Acquisition de biens immobiliers : le juriste Jean Didier Hien sensibilise sur les bonnes pratiques.
Juriste spécialisé en droit des affaires et actuellement en formation à l’Institut des Finances Publiques (ENAREF), Jean Didier Hien partage son expérience dans le domaine de la promotion immobilière. Dans un contexte marqué par la multiplication des arnaques et des litiges fonciers, le juriste prodigue des conseils pour sécuriser l’acquisition de biens immobiliers au Burkina Faso.

Titulaire d’un Master II en droit des affaires, Jean Didier Hien a exercé plusieurs années dans des sociétés de promotion immobilière de la place, où il a acquis une solide expertise en matière d’accompagnement juridique des particuliers dans l’achat de terrains et de biens immobiliers.
Selon lui, « le droit foncier est l’ensemble des règles issues de la loi ou des actes pris par le gouvernement pour encadrer le statut des terrains ». Son expérience en entreprise lui a permis d’être au cœur des procédures, du conseil aux clients et de la gestion des litiges.
Le juriste souligne que l’essentiel de son travail consistait à guider les clients à chaque étape de l’acquisition. « Nous expliquions d’abord le processus de bout en bout, puis nous les accompagnions devant tous les intervenants de la procédure d’achat, notamment les notaires et autres instances habilitées », explique-t-il.

À l’entendre, les documents des parcelles issues des sociétés immobilières diffèrent de ceux provenant des lotissements communaux. « Suivant l’ancienne réglementation, chaque société avait au début des documents qu’elle délivrait pour attester que telle parcelle lui appartient. Mais au-delà de ça, il y a les titres fonciers que les sociétés devaient faire délivrer par les autorités. Avec la nouvelle loi sur la promotion immobilière et son application, l’on retrouve désormais des documents tels que l’attestation d’attribution et le Permis Urbain d’Habiter, délivrés par la DGI dans le cadre de la régularisation des parcelles des promoteurs immobiliers », a-t-il indiqué.
De nombreuses difficultés sont rencontrées dans ce secteur. Selon lui, les conflits de cession et les litiges fonciers familiaux surviennent fréquemment. Certains anciens propriétaires contestent la vente effectuée. « Ce type de problème était souvent résolu grâce au système de suivi mis en place par la société, qui permettait de retracer toutes les transactions », précise-t-il.
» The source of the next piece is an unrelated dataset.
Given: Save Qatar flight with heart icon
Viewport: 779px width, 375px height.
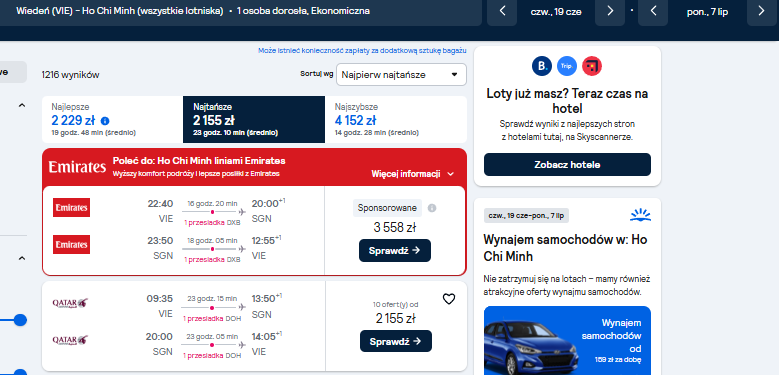Looking at the screenshot, I should tap(449, 299).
À cela s’ajoutent les conflits familiaux qui peuvent influencer la disponibilité du bien. « Le terrain est mobilisé auprès des propriétaires terriens et des conflits peuvent naître ensuite », a-t-il confié. Dans ces cas, la société rend temporairement indisponibles les parcelles concernées et engage des démarches de conciliation entre les protagonistes avec l’appui des autorités coutumières et des personnes ressources de la localité afin de lever le conflit et rendre le bien disponible. « C’est un travail de longue haleine, mais on finit le plus souvent par trouver un compromis », souligne le juriste.
Jean Didier Hien recommande aux futurs acquéreurs de prendre attache avec une société de promotion immobilière pour bénéficier de conseils sur les dispositions à prendre afin de réaliser des acquisitions valables et sécurisées. « Il faut toujours aller à la source de l’information en prenant attache avec les sociétés de promotion immobilière, ou en consultant des personnes ressources, par exemple à la Direction générale des impôts ou au ministère de l’Urbanisme. On peut toujours avoir des conseils pratiques », a-t-il ajouté.
Afin d’éviter les arnaques, le juriste préconise de visiter le terrain, de faire vérifier les documents auprès de la société et de passer devant un notaire pour finaliser la souscription.